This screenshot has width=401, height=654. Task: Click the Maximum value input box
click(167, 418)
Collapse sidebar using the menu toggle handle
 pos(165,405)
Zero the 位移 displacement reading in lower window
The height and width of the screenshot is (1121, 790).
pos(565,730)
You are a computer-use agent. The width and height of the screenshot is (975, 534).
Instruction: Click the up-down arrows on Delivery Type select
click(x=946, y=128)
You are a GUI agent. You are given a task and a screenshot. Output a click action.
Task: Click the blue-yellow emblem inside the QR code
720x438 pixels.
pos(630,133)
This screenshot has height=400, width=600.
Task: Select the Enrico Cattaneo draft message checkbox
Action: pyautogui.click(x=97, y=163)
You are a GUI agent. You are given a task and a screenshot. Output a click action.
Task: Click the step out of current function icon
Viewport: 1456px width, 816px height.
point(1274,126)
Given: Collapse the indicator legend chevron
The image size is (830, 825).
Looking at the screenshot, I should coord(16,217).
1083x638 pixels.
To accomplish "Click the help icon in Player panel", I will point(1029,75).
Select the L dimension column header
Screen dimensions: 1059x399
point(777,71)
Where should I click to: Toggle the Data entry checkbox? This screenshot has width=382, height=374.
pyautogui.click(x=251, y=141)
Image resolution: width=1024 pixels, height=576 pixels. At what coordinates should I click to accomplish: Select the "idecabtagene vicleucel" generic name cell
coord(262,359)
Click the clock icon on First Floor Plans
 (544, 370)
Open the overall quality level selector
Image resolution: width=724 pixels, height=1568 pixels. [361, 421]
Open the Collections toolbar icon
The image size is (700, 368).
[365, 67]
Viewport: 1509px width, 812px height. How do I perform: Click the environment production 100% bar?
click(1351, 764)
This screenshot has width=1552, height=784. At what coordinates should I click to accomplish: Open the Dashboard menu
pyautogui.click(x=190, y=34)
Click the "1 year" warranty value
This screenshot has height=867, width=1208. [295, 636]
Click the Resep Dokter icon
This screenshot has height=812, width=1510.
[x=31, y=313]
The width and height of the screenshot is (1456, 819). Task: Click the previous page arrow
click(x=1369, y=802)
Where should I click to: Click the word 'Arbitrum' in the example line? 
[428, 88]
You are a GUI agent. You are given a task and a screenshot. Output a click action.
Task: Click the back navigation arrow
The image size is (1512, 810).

» Requirements:
Copy all of the rows above without changing a single character.

» Answer for the task:
This screenshot has width=401, height=654. Task: Click the Maximum value input box
click(167, 418)
Collapse sidebar using the menu toggle handle
 pos(165,405)
Zero the 位移 displacement reading in lower window
The height and width of the screenshot is (1121, 790).
pos(565,730)
You are a computer-use agent. The width and height of the screenshot is (975, 534).
Instruction: Click the up-down arrows on Delivery Type select
click(x=946, y=128)
You are a GUI agent. You are given a task and a screenshot. Output a click action.
Task: Click the blue-yellow emblem inside the QR code
720x438 pixels.
pos(630,133)
This screenshot has height=400, width=600.
Task: Select the Enrico Cattaneo draft message checkbox
Action: pyautogui.click(x=97, y=163)
You are a GUI agent. You are given a task and a screenshot. Output a click action.
Task: Click the step out of current function icon
Viewport: 1456px width, 816px height.
point(1274,126)
Given: Collapse the indicator legend chevron
The image size is (830, 825).
Looking at the screenshot, I should coord(16,217).
1083x638 pixels.
To accomplish "Click the help icon in Player panel", I will point(1029,75).
Select the L dimension column header
Screen dimensions: 1059x399
point(777,71)
Where should I click to: Toggle the Data entry checkbox? This screenshot has width=382, height=374.
pyautogui.click(x=251, y=141)
Image resolution: width=1024 pixels, height=576 pixels. At what coordinates should I click to accomplish: Select the "idecabtagene vicleucel" generic name cell
coord(262,359)
Click the clock icon on First Floor Plans
 (544, 370)
Open the overall quality level selector
Image resolution: width=724 pixels, height=1568 pixels. [361, 421]
Open the Collections toolbar icon
The image size is (700, 368).
[365, 67]
Viewport: 1509px width, 812px height. How do I perform: Click the environment production 100% bar?
click(1351, 764)
This screenshot has width=1552, height=784. At what coordinates should I click to accomplish: Open the Dashboard menu
pyautogui.click(x=190, y=34)
Click the "1 year" warranty value
This screenshot has height=867, width=1208. [295, 636]
Click the Resep Dokter icon
This screenshot has height=812, width=1510.
[x=31, y=313]
The width and height of the screenshot is (1456, 819). Task: Click the previous page arrow
click(x=1369, y=802)
Where should I click to: Click the word 'Arbitrum' in the example line? 
[428, 88]
You are a GUI agent. You are given a task and a screenshot. Output a click action.
Task: Click the back navigation arrow
The image size is (1512, 810).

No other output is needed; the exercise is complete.